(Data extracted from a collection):
====
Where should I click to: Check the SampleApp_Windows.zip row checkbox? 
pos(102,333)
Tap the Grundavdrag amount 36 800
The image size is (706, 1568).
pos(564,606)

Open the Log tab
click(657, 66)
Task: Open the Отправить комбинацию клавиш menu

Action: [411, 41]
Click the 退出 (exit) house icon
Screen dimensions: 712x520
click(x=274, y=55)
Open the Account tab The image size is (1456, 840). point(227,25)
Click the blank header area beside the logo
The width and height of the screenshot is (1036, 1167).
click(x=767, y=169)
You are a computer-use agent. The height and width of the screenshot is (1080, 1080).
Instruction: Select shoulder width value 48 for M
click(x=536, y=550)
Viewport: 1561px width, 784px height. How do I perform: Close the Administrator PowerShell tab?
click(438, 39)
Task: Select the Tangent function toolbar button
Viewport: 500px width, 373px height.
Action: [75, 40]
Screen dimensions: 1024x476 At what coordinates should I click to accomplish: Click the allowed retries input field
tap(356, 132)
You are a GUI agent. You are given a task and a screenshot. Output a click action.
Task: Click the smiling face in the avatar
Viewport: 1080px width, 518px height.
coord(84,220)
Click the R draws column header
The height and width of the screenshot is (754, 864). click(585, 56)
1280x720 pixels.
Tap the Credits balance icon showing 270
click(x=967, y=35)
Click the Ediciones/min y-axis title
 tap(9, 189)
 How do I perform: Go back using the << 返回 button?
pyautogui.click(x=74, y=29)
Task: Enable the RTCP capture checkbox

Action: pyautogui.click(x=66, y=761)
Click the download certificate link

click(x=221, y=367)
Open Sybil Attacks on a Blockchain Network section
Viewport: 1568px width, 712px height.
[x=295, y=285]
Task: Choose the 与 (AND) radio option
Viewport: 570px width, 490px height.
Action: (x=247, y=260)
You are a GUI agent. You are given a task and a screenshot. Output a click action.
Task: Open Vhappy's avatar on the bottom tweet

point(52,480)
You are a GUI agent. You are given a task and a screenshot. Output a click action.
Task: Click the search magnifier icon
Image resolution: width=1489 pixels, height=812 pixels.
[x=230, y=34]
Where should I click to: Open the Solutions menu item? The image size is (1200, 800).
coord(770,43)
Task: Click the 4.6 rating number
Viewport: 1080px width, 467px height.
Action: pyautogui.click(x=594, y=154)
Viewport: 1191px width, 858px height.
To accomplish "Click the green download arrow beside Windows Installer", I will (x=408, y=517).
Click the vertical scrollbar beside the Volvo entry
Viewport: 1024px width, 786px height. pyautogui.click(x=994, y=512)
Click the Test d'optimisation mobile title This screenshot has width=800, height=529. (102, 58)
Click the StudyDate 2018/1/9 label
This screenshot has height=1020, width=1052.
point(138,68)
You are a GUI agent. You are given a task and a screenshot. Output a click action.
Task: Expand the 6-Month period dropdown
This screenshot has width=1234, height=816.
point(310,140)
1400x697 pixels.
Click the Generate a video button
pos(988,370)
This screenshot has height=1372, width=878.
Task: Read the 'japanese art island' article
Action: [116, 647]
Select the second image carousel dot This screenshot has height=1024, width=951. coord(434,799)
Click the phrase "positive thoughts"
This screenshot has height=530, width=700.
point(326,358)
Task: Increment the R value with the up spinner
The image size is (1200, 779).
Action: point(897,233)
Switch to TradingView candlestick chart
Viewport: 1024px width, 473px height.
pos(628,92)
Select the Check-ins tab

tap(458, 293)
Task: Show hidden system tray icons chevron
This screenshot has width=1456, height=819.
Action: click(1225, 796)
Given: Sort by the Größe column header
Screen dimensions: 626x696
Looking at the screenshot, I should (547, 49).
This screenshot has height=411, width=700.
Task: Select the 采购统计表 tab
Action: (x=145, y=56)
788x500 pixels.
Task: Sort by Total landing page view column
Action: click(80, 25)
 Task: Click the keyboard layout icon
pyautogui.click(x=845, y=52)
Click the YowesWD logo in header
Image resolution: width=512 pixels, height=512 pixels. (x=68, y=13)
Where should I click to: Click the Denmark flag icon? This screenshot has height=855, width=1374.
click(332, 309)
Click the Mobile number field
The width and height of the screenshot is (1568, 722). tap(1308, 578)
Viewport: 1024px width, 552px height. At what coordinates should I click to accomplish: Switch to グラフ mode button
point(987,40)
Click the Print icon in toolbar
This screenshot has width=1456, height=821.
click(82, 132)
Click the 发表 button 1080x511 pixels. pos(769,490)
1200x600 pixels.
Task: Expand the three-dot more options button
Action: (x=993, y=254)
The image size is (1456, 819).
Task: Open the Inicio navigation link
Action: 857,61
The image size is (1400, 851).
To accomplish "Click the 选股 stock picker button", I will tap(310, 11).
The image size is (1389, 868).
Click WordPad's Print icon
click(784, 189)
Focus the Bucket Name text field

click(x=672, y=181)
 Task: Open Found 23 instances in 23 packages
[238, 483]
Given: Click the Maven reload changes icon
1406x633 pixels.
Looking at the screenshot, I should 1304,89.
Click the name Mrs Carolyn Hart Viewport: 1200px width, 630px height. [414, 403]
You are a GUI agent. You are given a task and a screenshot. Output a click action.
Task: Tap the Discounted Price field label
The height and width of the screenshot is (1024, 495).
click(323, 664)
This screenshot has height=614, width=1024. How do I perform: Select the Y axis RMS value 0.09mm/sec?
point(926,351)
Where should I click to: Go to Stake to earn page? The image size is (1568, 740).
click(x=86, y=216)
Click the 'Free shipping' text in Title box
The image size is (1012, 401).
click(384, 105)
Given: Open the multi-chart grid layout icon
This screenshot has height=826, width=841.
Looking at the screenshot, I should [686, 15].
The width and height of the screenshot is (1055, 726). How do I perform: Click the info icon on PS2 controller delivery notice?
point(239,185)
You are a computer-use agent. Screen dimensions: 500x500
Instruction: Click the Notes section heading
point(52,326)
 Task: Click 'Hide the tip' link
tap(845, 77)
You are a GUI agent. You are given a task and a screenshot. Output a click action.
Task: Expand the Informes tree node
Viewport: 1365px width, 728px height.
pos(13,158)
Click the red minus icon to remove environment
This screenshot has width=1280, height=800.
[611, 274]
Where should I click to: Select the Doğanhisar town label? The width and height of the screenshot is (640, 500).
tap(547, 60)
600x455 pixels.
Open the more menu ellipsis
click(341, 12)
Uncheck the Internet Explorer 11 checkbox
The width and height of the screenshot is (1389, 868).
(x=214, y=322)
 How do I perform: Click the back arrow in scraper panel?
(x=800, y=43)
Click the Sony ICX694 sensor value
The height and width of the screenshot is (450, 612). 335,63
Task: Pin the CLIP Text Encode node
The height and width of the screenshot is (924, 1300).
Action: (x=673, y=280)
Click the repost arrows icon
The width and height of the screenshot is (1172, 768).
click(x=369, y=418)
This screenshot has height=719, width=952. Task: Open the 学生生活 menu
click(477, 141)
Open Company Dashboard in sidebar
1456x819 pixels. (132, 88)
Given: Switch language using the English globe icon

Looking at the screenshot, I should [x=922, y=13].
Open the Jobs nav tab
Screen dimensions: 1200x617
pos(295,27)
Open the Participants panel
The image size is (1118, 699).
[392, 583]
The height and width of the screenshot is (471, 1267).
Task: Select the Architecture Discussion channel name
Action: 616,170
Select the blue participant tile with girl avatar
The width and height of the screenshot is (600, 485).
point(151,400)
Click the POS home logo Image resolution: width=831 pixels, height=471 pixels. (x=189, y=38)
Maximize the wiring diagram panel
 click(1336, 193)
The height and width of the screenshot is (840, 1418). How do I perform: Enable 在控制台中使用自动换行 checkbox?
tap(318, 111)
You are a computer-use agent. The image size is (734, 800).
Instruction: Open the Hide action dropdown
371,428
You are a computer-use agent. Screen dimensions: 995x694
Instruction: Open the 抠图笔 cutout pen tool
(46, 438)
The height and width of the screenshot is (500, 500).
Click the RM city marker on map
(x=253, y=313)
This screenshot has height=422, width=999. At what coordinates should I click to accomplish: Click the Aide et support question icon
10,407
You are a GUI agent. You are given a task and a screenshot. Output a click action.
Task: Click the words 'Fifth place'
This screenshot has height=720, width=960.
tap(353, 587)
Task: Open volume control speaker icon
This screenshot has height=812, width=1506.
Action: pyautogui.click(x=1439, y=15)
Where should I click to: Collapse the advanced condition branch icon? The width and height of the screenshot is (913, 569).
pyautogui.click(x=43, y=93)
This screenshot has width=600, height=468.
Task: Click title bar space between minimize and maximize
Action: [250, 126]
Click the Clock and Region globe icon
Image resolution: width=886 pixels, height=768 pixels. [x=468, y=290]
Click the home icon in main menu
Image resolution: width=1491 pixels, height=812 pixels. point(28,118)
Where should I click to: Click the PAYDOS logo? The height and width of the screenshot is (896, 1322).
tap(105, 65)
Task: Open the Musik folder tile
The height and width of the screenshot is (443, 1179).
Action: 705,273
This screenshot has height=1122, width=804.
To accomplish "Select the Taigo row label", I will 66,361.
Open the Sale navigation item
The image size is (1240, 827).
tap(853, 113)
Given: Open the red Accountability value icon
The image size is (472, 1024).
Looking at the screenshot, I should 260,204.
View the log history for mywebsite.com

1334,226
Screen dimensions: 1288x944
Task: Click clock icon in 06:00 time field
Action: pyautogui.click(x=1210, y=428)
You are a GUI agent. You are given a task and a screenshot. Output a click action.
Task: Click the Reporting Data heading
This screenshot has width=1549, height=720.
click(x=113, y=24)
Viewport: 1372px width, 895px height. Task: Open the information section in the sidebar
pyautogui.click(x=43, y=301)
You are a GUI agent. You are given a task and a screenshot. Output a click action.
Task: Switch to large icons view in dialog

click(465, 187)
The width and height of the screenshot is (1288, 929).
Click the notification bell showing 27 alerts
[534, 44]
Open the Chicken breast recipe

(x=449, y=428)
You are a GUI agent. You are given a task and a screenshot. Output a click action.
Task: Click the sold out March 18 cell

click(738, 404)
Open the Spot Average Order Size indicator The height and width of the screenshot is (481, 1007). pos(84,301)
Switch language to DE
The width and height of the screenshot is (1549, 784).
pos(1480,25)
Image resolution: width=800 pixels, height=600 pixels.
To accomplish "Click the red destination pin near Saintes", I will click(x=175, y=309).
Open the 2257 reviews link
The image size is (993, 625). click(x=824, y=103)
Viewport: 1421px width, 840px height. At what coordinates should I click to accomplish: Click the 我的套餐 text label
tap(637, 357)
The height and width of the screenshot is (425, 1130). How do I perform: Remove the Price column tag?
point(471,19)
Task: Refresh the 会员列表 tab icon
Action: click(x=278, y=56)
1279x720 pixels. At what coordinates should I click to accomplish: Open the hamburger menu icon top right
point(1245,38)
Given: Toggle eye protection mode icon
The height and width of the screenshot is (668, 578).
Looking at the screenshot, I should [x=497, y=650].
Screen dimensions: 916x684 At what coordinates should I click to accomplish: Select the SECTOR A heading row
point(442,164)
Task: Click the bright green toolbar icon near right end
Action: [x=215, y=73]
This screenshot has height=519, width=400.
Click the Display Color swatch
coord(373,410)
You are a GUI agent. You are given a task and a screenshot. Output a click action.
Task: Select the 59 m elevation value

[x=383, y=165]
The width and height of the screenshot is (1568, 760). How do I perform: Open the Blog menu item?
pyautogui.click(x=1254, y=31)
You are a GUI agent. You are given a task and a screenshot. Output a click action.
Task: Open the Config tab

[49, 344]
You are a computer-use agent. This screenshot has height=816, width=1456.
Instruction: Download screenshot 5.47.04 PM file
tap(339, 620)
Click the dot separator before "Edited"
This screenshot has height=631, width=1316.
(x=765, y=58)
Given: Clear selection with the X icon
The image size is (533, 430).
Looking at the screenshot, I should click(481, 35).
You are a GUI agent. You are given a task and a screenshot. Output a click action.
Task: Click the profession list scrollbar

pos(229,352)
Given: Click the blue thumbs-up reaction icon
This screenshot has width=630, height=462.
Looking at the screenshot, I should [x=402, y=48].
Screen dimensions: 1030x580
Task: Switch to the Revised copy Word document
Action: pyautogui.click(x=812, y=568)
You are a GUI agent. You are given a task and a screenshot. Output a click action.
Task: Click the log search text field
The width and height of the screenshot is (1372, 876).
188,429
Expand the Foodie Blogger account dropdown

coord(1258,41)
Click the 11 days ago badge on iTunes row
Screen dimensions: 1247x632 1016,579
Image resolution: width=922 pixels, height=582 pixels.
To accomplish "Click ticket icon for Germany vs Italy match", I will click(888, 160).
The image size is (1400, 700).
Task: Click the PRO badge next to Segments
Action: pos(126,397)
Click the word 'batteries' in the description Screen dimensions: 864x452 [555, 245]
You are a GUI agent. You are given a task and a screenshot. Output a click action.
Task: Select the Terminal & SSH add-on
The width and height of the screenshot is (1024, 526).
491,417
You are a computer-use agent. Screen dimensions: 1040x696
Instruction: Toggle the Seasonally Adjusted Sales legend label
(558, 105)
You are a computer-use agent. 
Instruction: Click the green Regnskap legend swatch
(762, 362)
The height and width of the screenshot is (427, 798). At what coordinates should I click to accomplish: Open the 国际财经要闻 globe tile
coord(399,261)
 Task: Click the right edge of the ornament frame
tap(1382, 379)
====
Please output the entries exactly as they appear, from the line that contains "Task: Show hidden system tray icons chevron" down to the line that contains "click(82, 132)", including both of those lines.

Task: Show hidden system tray icons chevron
This screenshot has width=1456, height=819.
Action: click(1225, 796)
Given: Sort by the Größe column header
Screen dimensions: 626x696
Looking at the screenshot, I should (547, 49).
This screenshot has height=411, width=700.
Task: Select the 采购统计表 tab
Action: (x=145, y=56)
788x500 pixels.
Task: Sort by Total landing page view column
Action: click(80, 25)
 Task: Click the keyboard layout icon
pyautogui.click(x=845, y=52)
Click the YowesWD logo in header
Image resolution: width=512 pixels, height=512 pixels. (x=68, y=13)
Where should I click to: Click the Denmark flag icon? This screenshot has height=855, width=1374.
click(332, 309)
Click the Mobile number field
The width and height of the screenshot is (1568, 722). tap(1308, 578)
Viewport: 1024px width, 552px height. At what coordinates should I click to accomplish: Switch to グラフ mode button
point(987,40)
Click the Print icon in toolbar
This screenshot has width=1456, height=821.
click(82, 132)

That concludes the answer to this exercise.